Continuando a falar das vozes femininas do Fado, existem outras grandes fadistas, que construíram e constroem, carreiras de grande mediatismo e sucesso. De Mariza a Berta Cardoso, de Ana Moura a Anita Guerreiro, de Ada de Castro a Ana Sofia Varela, de Alexandra a Aldina Duarte, de Argentina Santos a Beatriz da Conceição, de Celeste Rodrigues a Carminho, de Cidália Moreira a Cristina Branco, de Cuca Roseta a Deolinda Rodrigues, de Dulce Pontes a Ercília Costa, de Fernanda Maria a Fábia Rebordão, de Fernanda Baptista a Fernanda Peres, de Florência a Gisela João, de Helena Tavares a Rute Soares, de Hermínia Silvia a Lenita Gentil, de Mafalda Arnouth a Joana Amendoeira, de Lucília do Carmo a Katia Guerreiro, de Maria Albertina a Maria Amélia Proença, de Maria Armanda a Maria Ana Bobone, de Maria Clara a Maria da Fé, de Maria da Nazaré a Maria de Lurdes Resende, de Maria Teresa de Noronha a Maria Valejo, de Mísia a Natércia Maria, de Teresa Siqueira a Raquel Tavares, de Teresa Tapadas a Sandra Correia, de Teresa Tarouca a Yolanda Soares, de Anabela a Ana Pinhal e tantas outras vozes.

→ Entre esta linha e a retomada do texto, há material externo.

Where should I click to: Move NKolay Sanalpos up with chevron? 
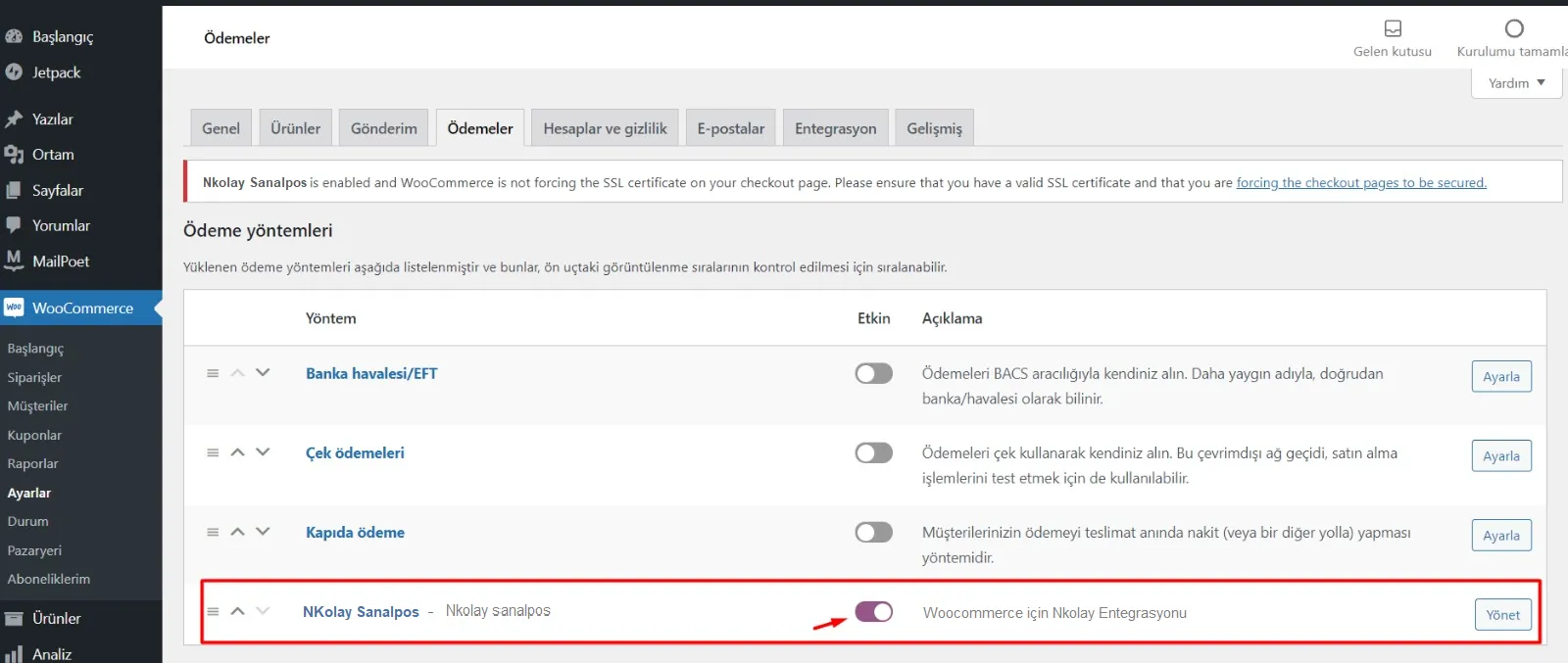click(237, 611)
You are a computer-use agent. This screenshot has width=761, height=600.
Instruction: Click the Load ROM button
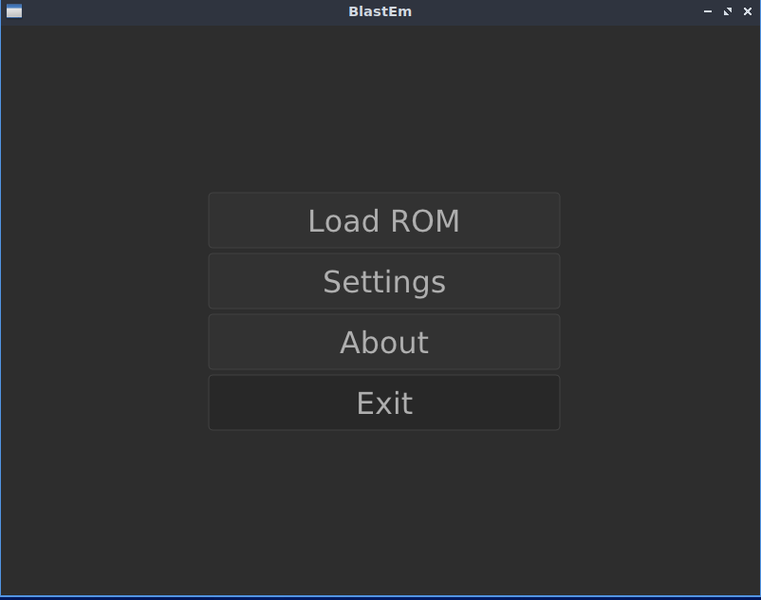[x=384, y=220]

É neste enquadramento histórico, cultural, social e humano, que o Fado se tem enquadrado na cultura Portuguesa, e na música do mundo. É também com o propósito de continuar a mostrar a quem visita Lisboa, percorre o Chiado, e descobre os monumentos da cidade das sete colinas, que o “Fado in Chiado”, apresenta os sons e as vozes, que partilham as emoções, de quem canta a alma de fado no chiado, um povo, e grita as emoções de uma nação, que gosta de sentir saudade!

Enquadrar o Fado, nas melhores experiências que Portugal tem, é também afirmar, que visitar Lisboa ou Porto, e não assistir a um concerto ao vivo de Fado, é ficar culturalmente diminuído. Em Lisboa, podemos provar o pastel de Belém, visitar a Torre de Belém ou o Mosteiro dos Jerónimos, andar na carreira do elétrico 28, passear pelo Bairro Alto, Alfama, Mouraria ou  Madragoa, ver a Sé e o Castelo de São Jorge, e dar um pulinho aos miradouros da cidade banhada pelo rio Tejo, mas todos esses percursos, experiências e desafios, devem culminar com uma audição de Fado ao vivo, e claro, no “Fado in Chiado”, aberto de segunda a sábado, com uma sessão permanente às 19.00h e com duração de 50 minutos.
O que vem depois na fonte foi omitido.